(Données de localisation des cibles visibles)
────────────────

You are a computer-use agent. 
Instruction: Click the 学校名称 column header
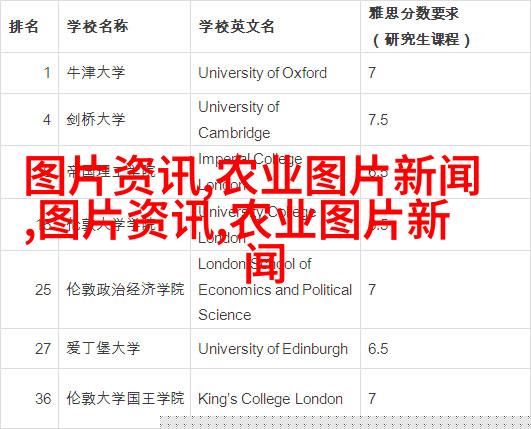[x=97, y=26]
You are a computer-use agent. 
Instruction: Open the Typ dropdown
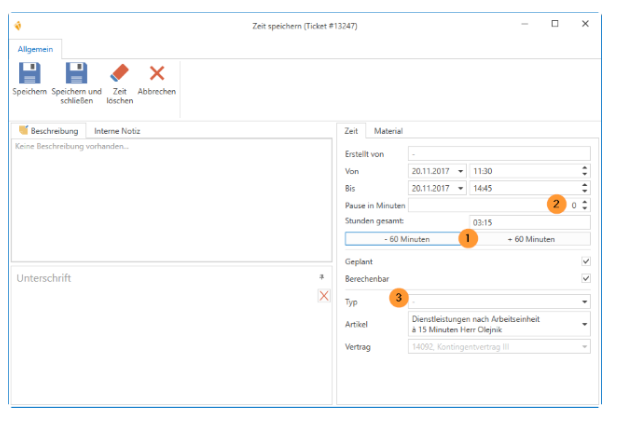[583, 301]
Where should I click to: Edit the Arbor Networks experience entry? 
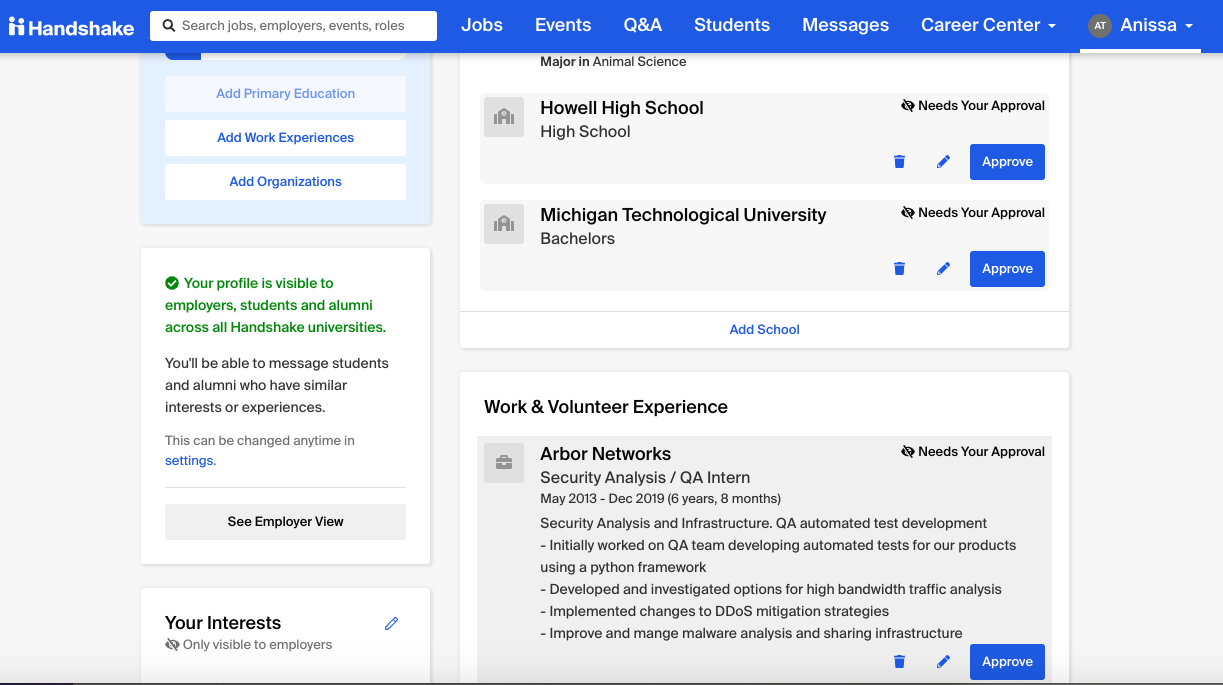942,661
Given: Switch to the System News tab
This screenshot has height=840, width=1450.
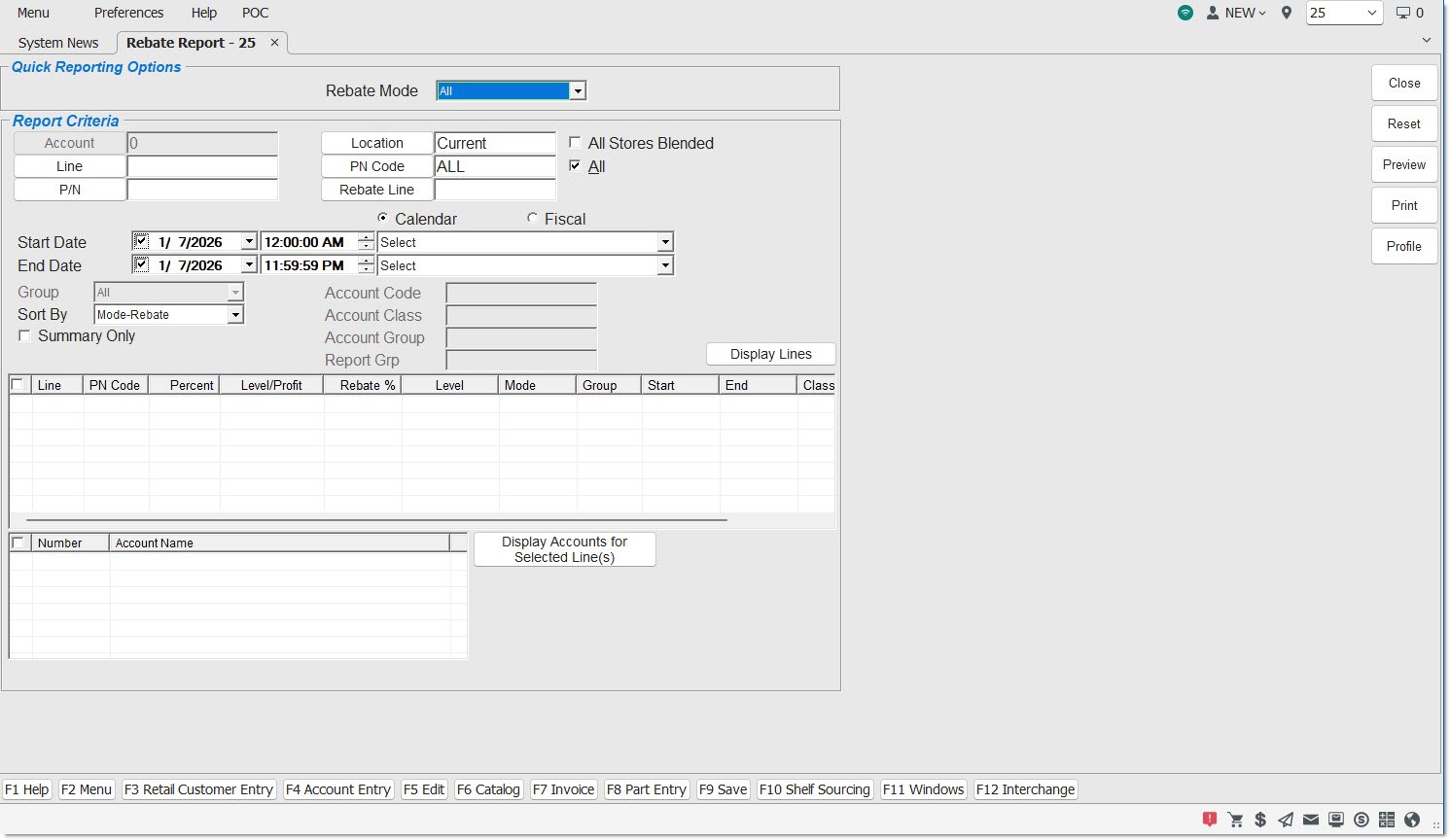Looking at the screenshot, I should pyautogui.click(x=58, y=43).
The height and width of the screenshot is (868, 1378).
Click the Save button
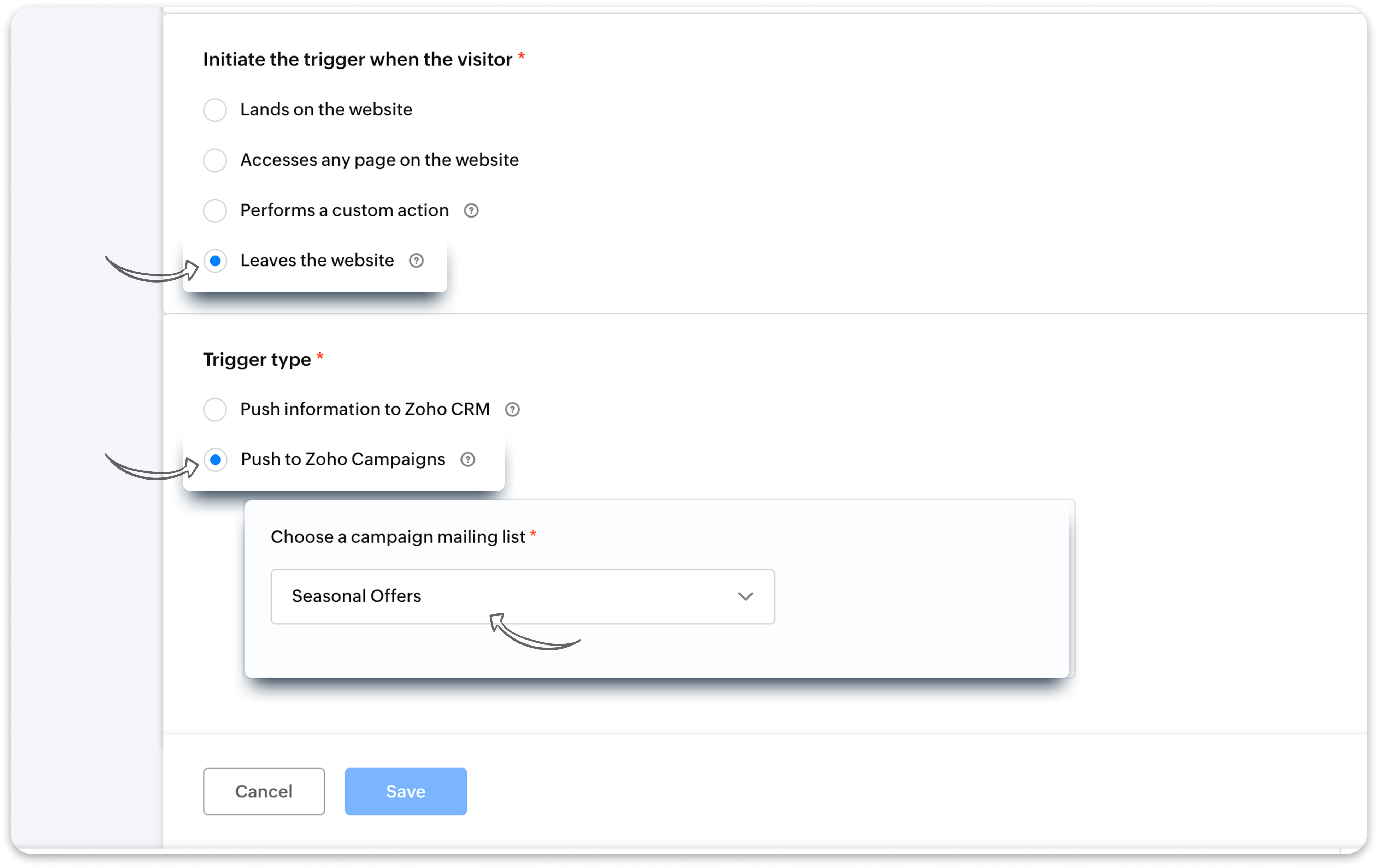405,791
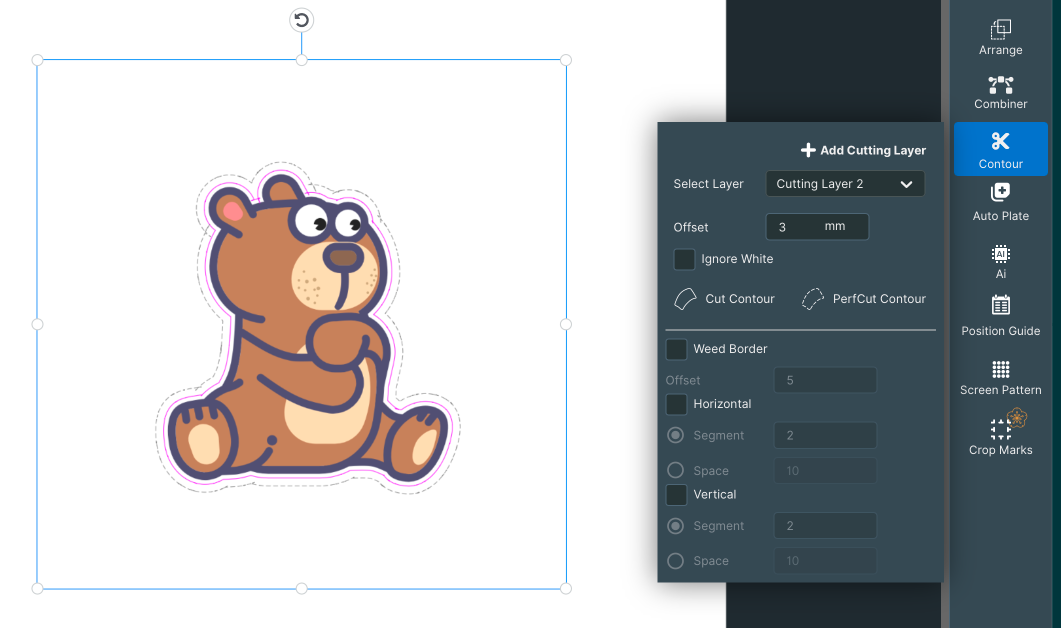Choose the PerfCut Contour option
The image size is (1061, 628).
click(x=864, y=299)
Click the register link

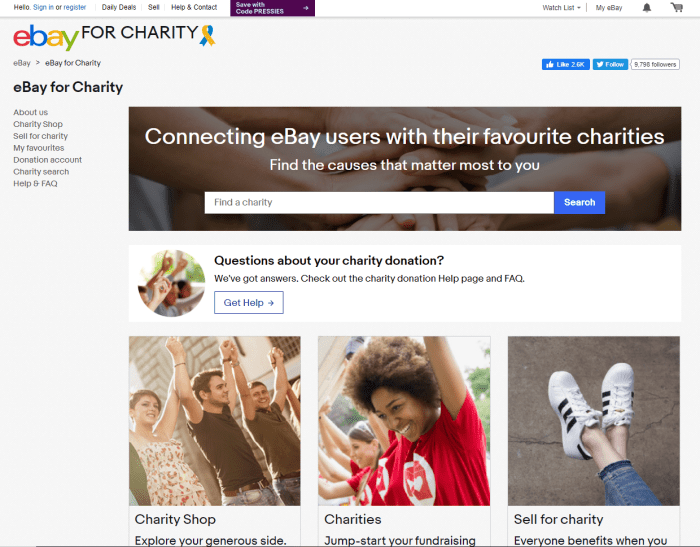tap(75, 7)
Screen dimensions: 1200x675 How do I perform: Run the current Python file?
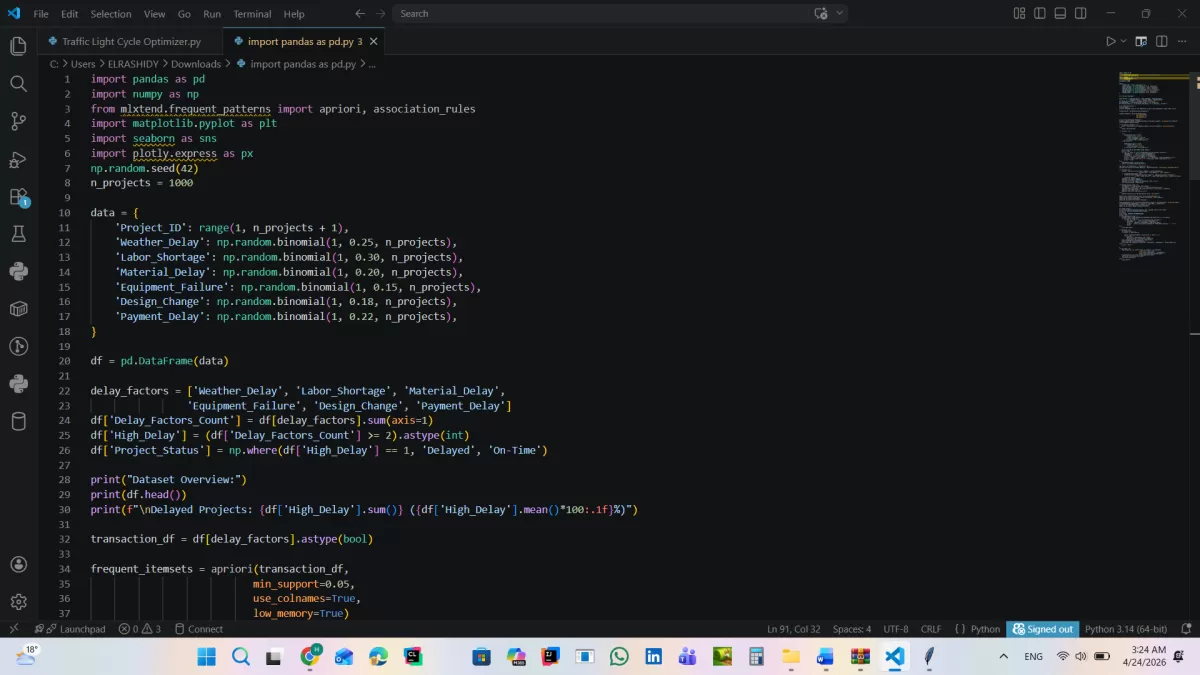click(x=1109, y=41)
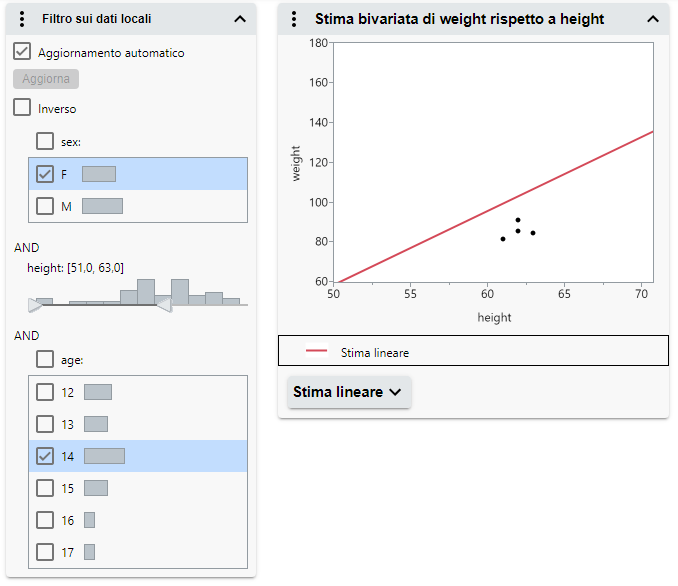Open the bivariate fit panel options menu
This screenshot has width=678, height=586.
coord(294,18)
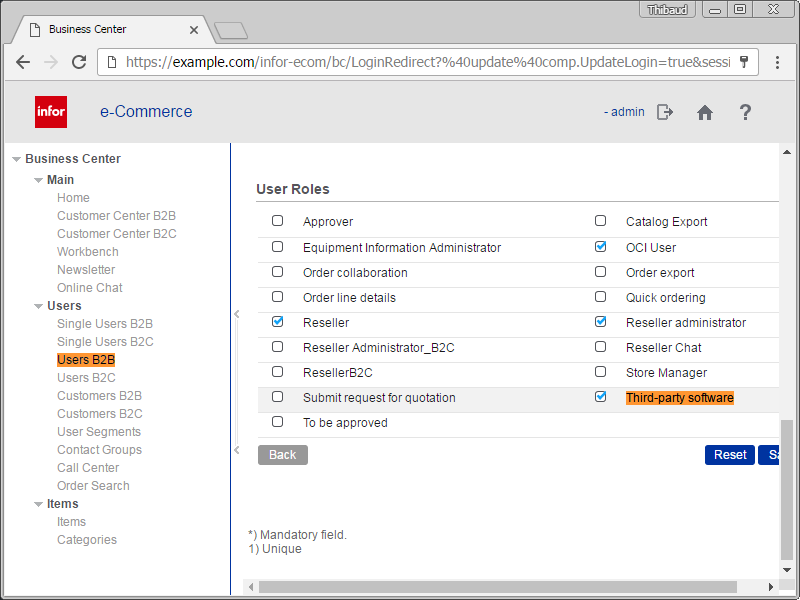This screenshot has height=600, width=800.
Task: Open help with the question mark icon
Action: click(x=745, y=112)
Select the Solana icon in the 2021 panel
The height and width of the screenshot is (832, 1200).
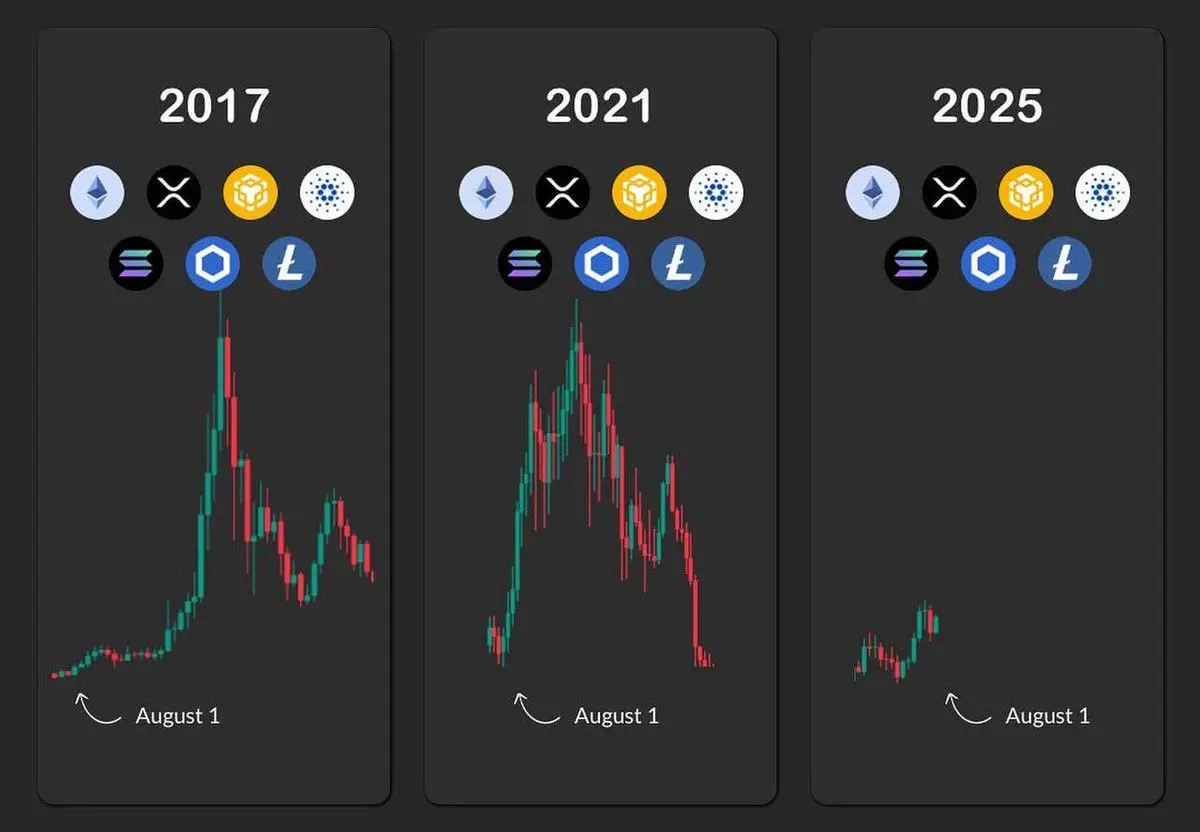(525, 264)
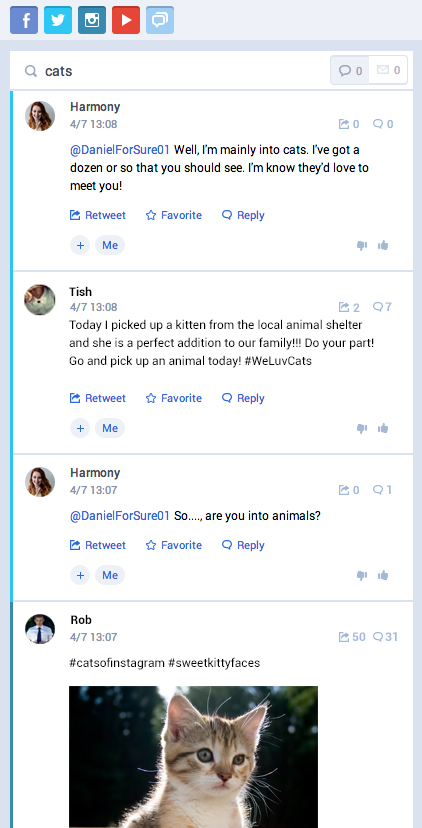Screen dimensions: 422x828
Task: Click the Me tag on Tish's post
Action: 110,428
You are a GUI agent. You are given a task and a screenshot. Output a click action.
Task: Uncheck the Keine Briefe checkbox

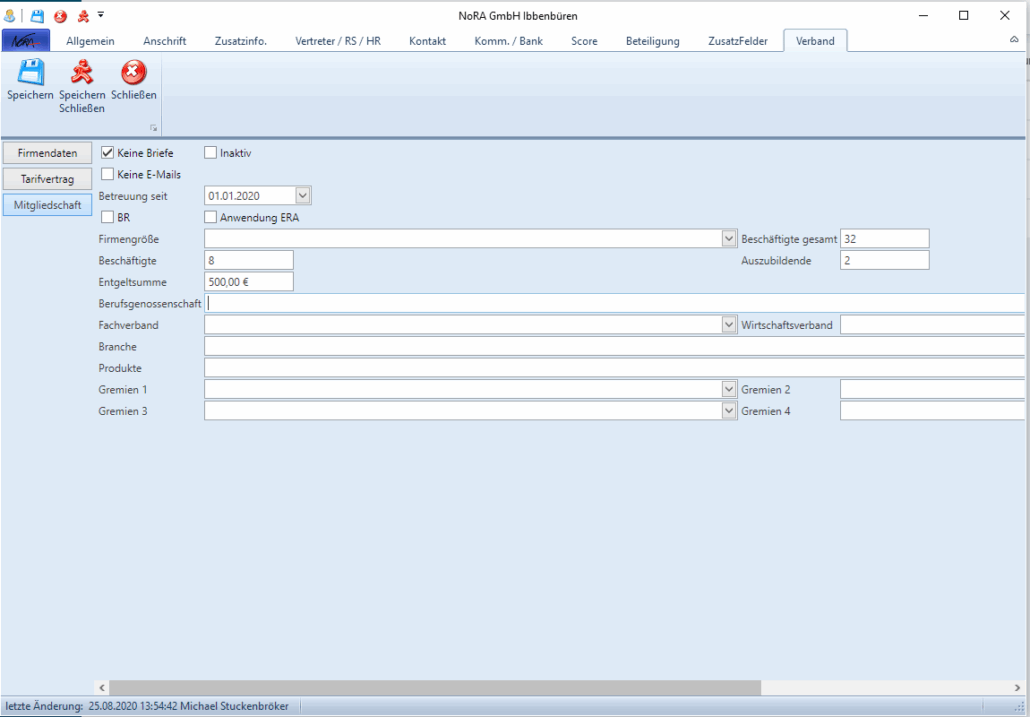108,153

────────────────

Objectif de la tâche
Présentez sous forme de liste JSON de chaînes, à raison d'une chaîne par ligne et sans les lignes vides, les enregistrements allant du début jusqu'à la ligne contenant « Action: 110,428 », celle-ci comprise. Omettez les images dans votre réponse.

Résultat de l'exercice
[
  "You are a computer-use agent. ",
  "Instruction: Click the 学校名称 column header",
  "[x=97, y=26]",
  "You are a computer-use agent. ",
  "Instruction: Open the Typ dropdown",
  "[583, 301]",
  "Where should I click to: Edit the Arbor Networks experience entry? ",
  "942,661",
  "Given: Switch to the System News tab",
  "This screenshot has height=840, width=1450.",
  "Looking at the screenshot, I should pyautogui.click(x=58, y=43).",
  "The height and width of the screenshot is (868, 1378).",
  "Click the Save button",
  "405,791",
  "Choose the PerfCut Contour option",
  "The image size is (1061, 628).",
  "click(x=864, y=299)",
  "Click the register link",
  "tap(75, 7)",
  "Screen dimensions: 1200x675 How do I perform: Run the current Python file?",
  "click(x=1109, y=41)",
  "Open the bivariate fit panel options menu",
  "This screenshot has width=678, height=586.",
  "coord(294,18)",
  "This screenshot has height=600, width=800.",
  "Task: Open help with the question mark icon",
  "Action: click(x=745, y=112)",
  "Select the Solana icon in the 2021 panel",
  "The height and width of the screenshot is (832, 1200).",
  "(525, 264)",
  "Screen dimensions: 422x828",
  "Task: Click the Me tag on Tish's post",
  "Action: 110,428"
]